Using the stampede2 cluster

This page is a quick start for using the stampede2 cluster at TACC.

The stampede2 User Guide

For complete up-to-date information, always see: TACC's stampede2 User Guide

Logging in

Start a new terminal window. For MACs this is done by clicking on the magnifying glass on the right hand side of the toolbar at the top of the page and type "terminal".  For windows this can be done using putty or cygwin. 

Before logging onto TACC servers, multi-factor authentication must be set up. Click here for an overview of this process, and click here to begin setting it up

You will need to provide your password and a TACC token to successfully log in to stampede2 or any other TACC cluster.

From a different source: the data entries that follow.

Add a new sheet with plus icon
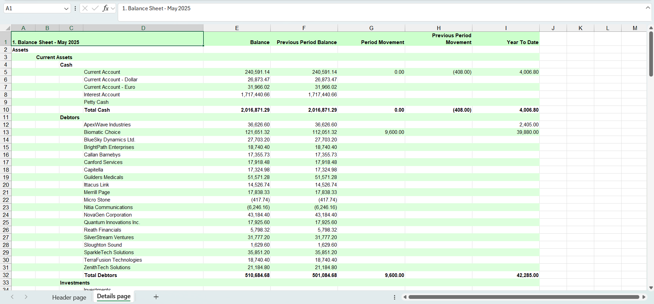This screenshot has width=654, height=304. [156, 297]
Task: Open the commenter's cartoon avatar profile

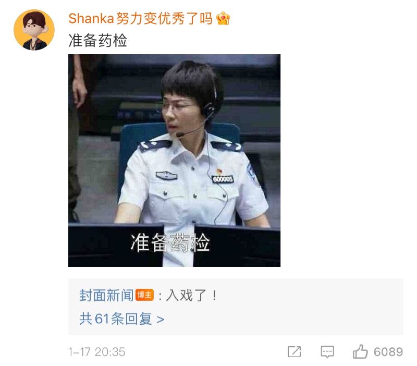Action: (34, 30)
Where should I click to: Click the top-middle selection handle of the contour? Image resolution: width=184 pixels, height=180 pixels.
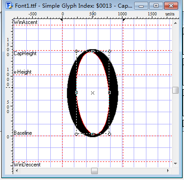click(x=92, y=52)
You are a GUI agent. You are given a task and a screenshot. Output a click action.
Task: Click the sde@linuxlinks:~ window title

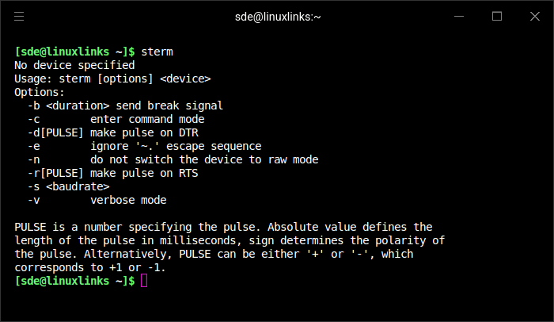[x=278, y=17]
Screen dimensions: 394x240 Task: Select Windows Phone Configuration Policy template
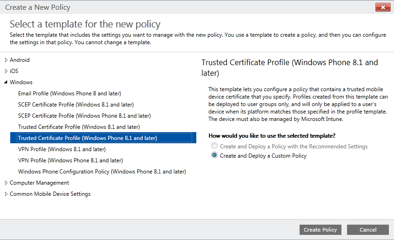(x=102, y=172)
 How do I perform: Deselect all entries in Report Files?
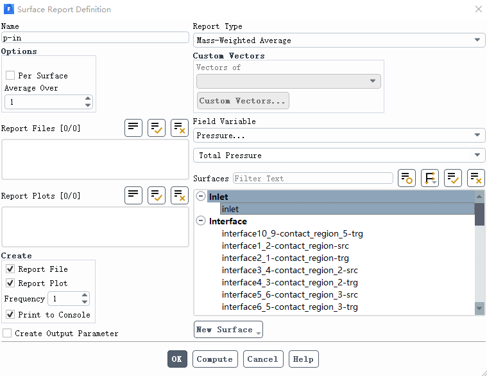pyautogui.click(x=180, y=128)
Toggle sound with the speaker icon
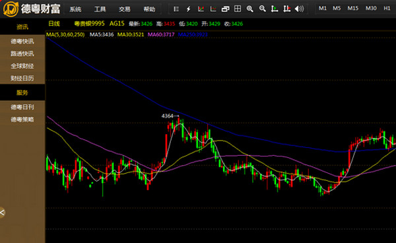Viewport: 396px width, 243px height. tap(299, 9)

ssh <my_user_name>@stampede2.tacc.utexas.edu

Setting up up a profile

There are many flavors of Linux/Unix shells. The default for TACC's Linux (and most other Linuxes) is bash (bourne againshell), which we will use throughout.

Whenever you login via an interactive shell as you did above, a well-known script is executed by the shell to establish your favorite environment settings. We've set up a common profile for you to start with that will help you know where you are in the file system and make it easier to access some of our shared resources. To set up this profile, do the following steps after logging in:

Copy a preconfigured "profile" to use with your account



cdh
mv ~/.profile ~/.profile.old
cp /work2/projects/BioITeam/projects/courses/Core_NGS_Tools/tacc/bashrc.corengs.stampede2 ~/.profile
echo "export PATH=\$PATH:/work2/projects/BioITeam/common/bin/" >> ~/.profile
chmod 600 .profile
source .profile
ls 


The chmod 600 .profile command marks the file as readable/writable only by you. The .profile script file will not be executed unless it has these permissions settings. Note that the well-known filename is .profile (or .profile_user on some systems), which is specific to the bash shell.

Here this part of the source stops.